▶ _Exercise prompt_:
Every line below that includes the word "agent" needs to be copied.

▶ _Given records_:
○ ○ ○ ○ ○ ○ ○

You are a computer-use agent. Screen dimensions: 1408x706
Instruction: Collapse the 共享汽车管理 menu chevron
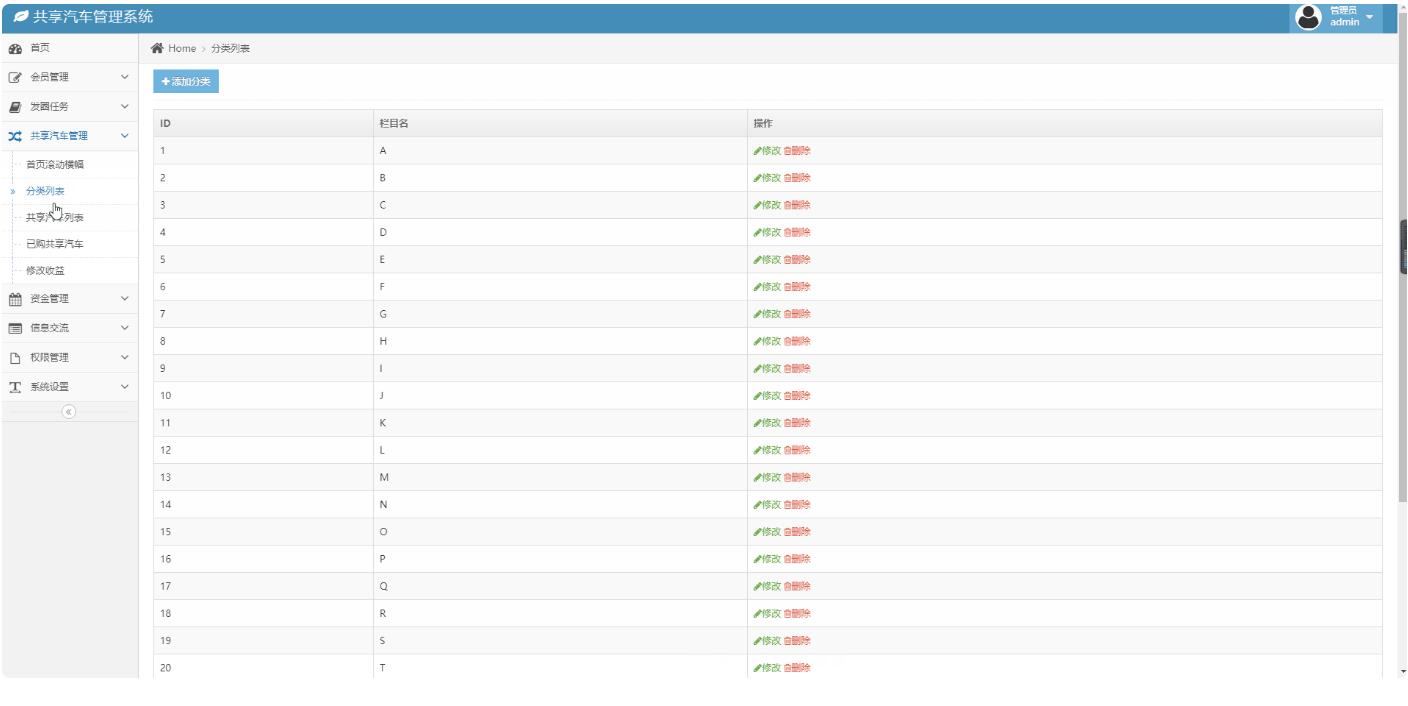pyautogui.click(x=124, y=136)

○ ○ ○ ○ ○ ○ ○

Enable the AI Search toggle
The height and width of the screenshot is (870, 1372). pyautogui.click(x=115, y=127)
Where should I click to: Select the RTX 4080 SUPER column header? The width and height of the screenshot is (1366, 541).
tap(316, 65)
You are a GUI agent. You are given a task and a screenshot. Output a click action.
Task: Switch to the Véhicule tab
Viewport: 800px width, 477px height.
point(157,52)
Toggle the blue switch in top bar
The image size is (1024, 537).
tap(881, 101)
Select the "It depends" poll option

○ ○ ○ ○ ○ ○ ○

▶ _Reply_:
You are a computer-use agent. Screen dimensions: 1408x706
You are a GUI agent. You are given a task and a screenshot. Output a click action.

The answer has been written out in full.